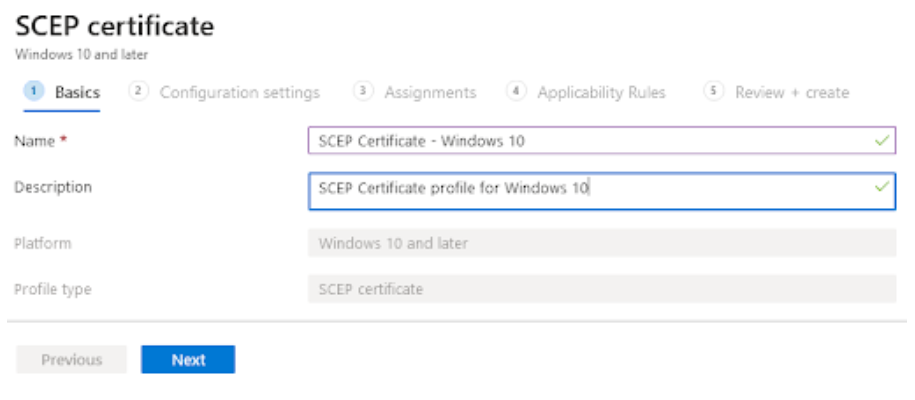This screenshot has width=915, height=400.
Task: Click the green checkmark in the Description field
Action: click(882, 187)
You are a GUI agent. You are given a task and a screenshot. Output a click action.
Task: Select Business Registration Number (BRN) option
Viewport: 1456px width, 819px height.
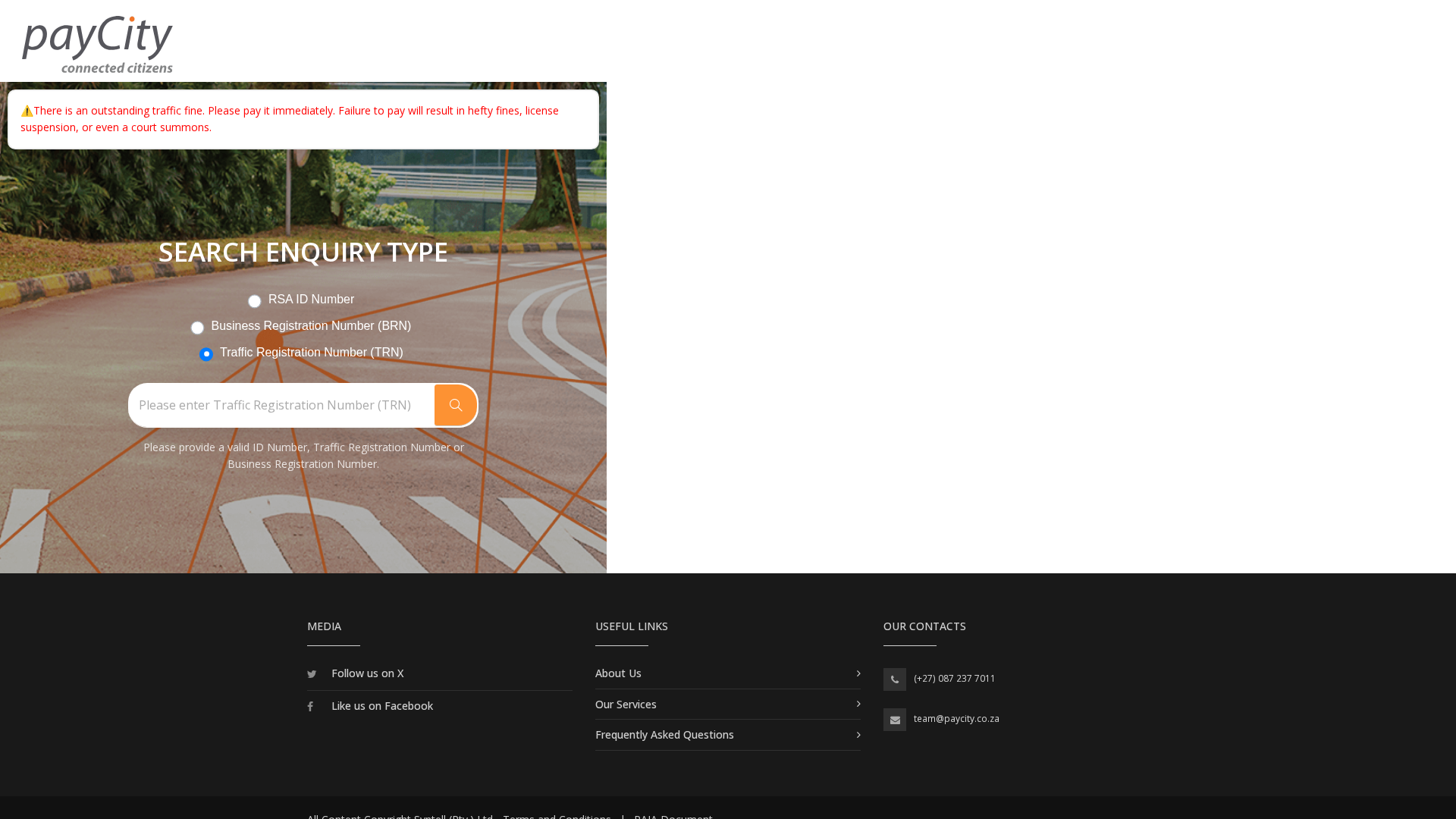pyautogui.click(x=197, y=328)
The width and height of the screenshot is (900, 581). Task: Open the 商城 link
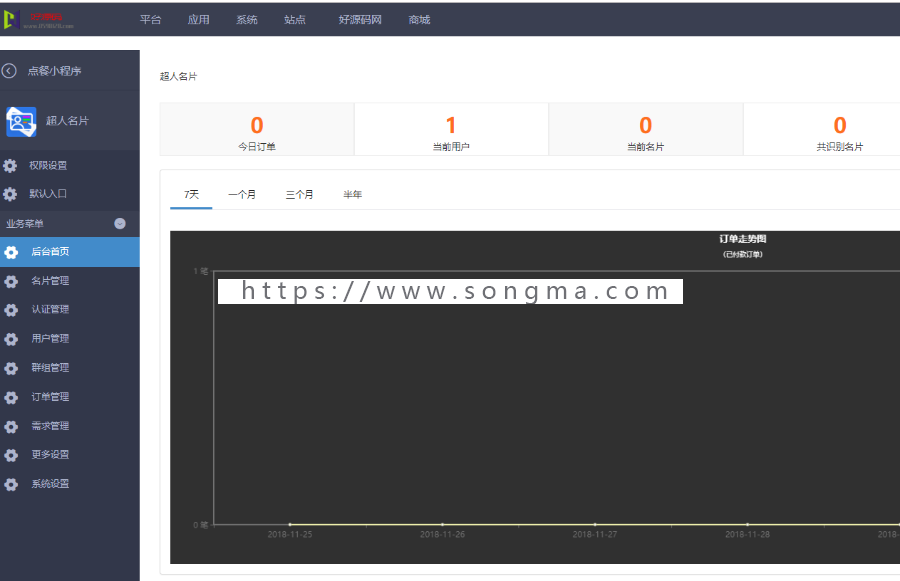419,18
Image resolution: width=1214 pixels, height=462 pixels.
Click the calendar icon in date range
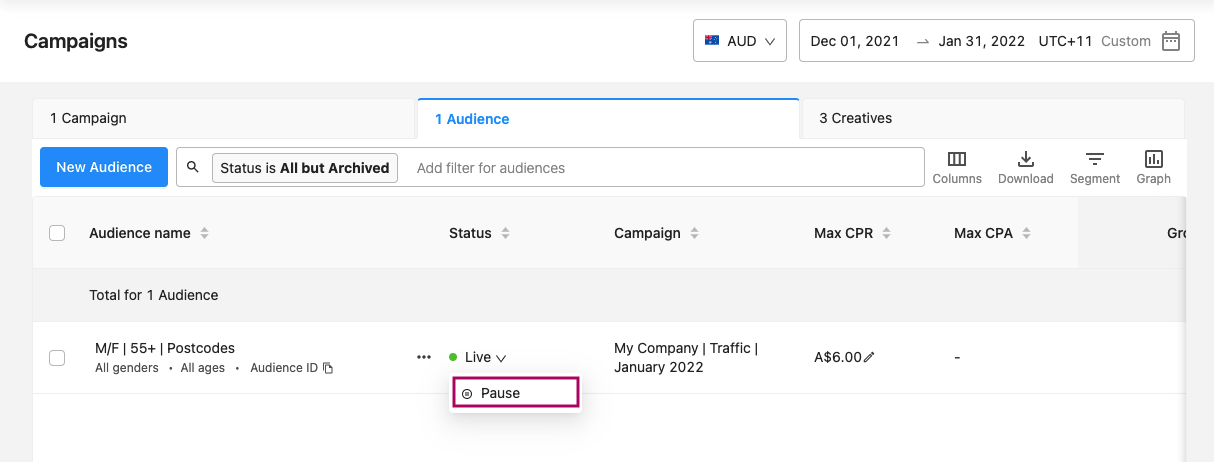(1171, 41)
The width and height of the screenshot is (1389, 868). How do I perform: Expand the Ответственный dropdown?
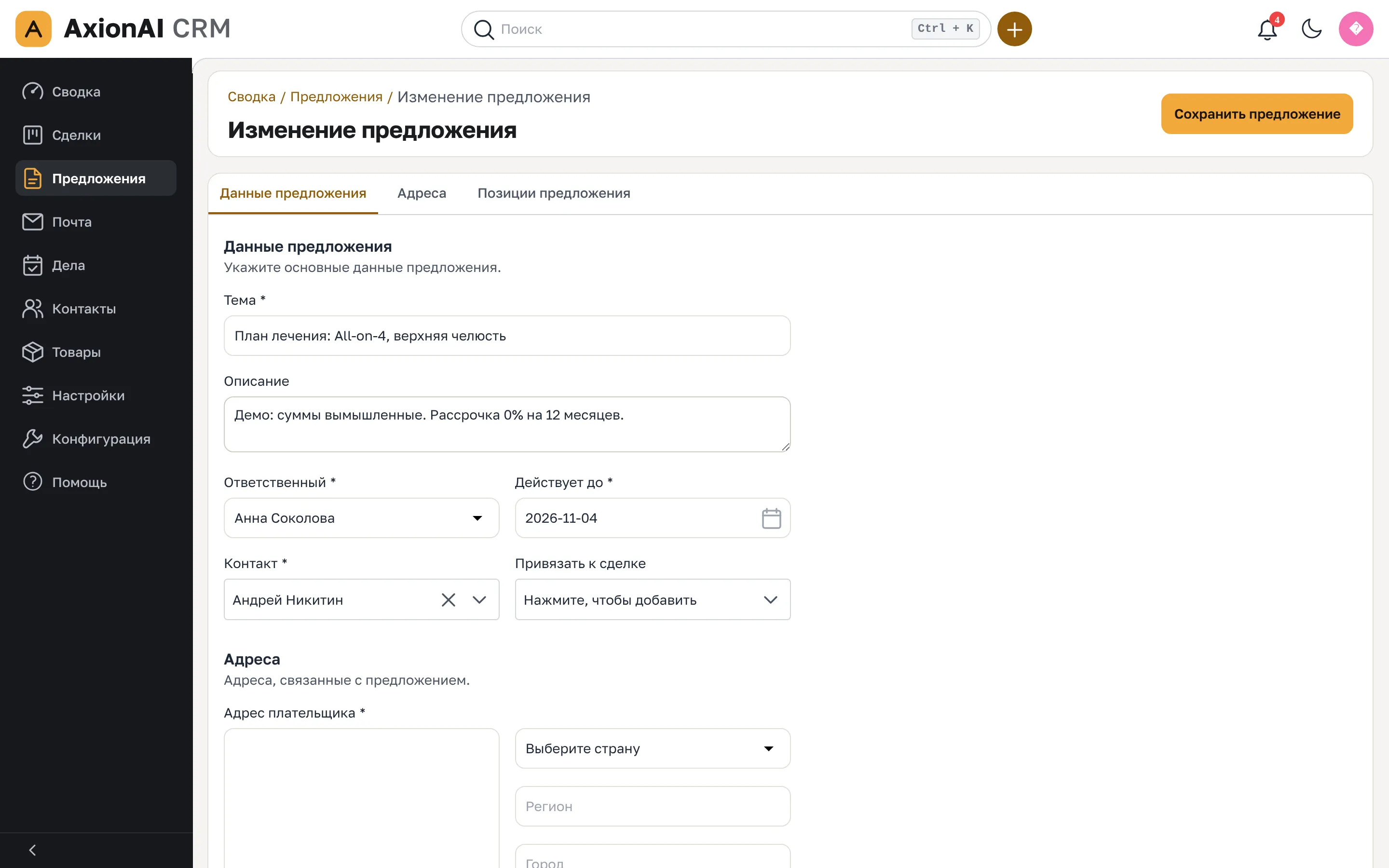click(361, 518)
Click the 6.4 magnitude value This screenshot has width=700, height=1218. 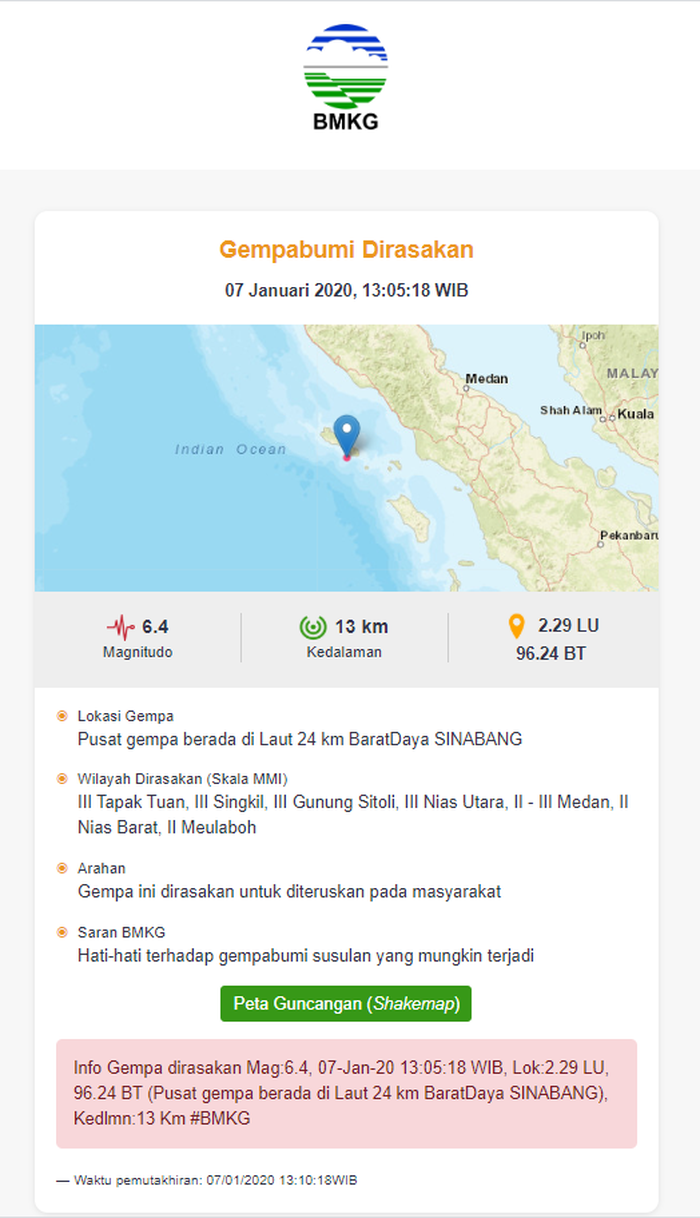pyautogui.click(x=155, y=627)
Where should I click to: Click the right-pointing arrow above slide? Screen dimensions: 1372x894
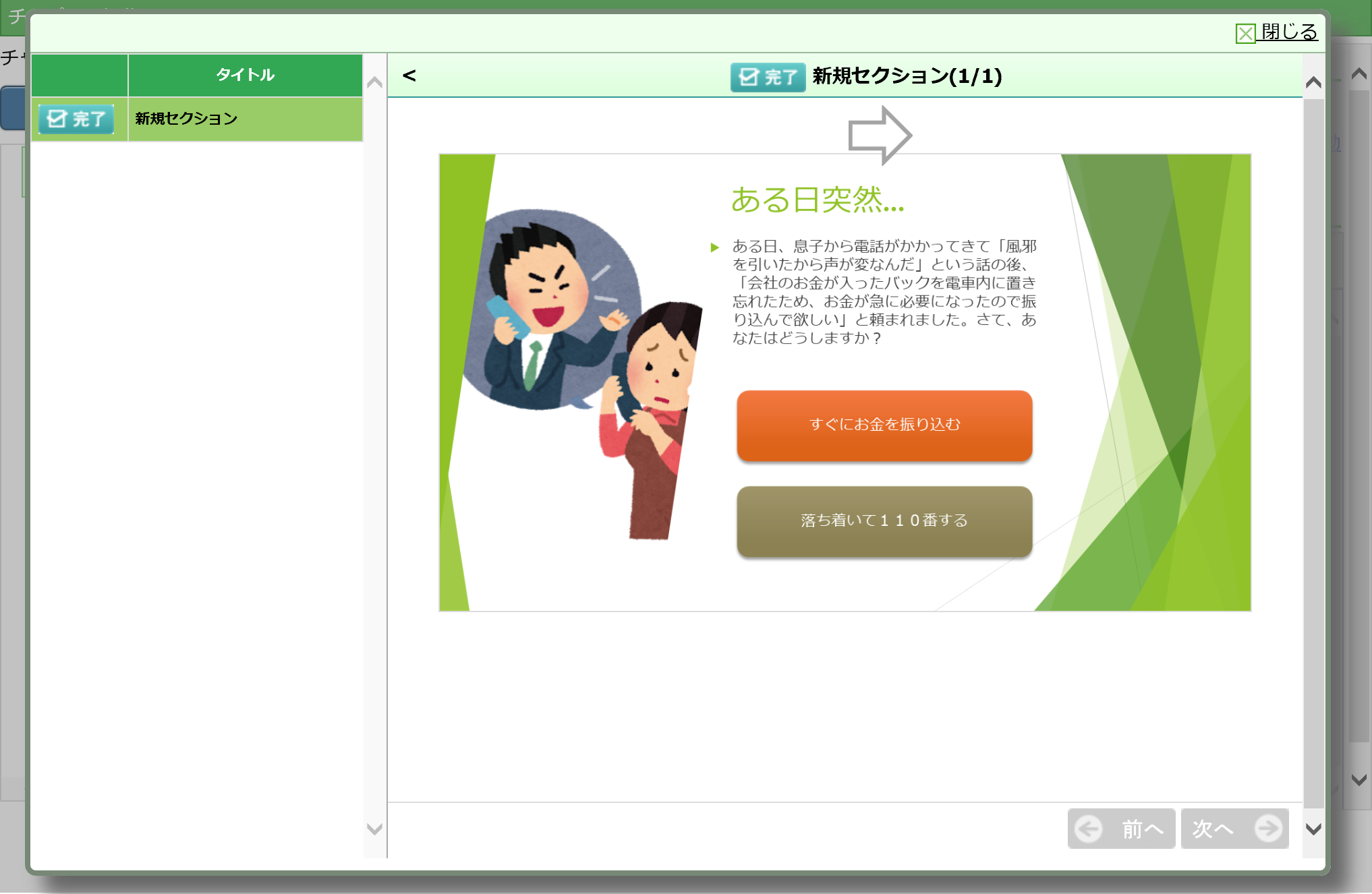coord(879,135)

--- --- ---

» **Task details**: Write out the items again, starting with the first line and going on through the line containing "click(361, 518)", with that line included. Leave the pictures out.

» **Worked answer**:
This screenshot has width=915, height=400.
Task: Click the green checkmark in the Description field
Action: click(882, 187)
You are a GUI agent. You are given a task and a screenshot. Output a click action.
Task: Select Business Registration Number (BRN) option
Viewport: 1456px width, 819px height.
pyautogui.click(x=197, y=328)
The width and height of the screenshot is (900, 581). Task: Open the 商城 link
419,18
Image resolution: width=1214 pixels, height=462 pixels.
Click the calendar icon in date range
(1171, 41)
The width and height of the screenshot is (1389, 868). How do I perform: Expand the Ответственный dropdown?
click(361, 518)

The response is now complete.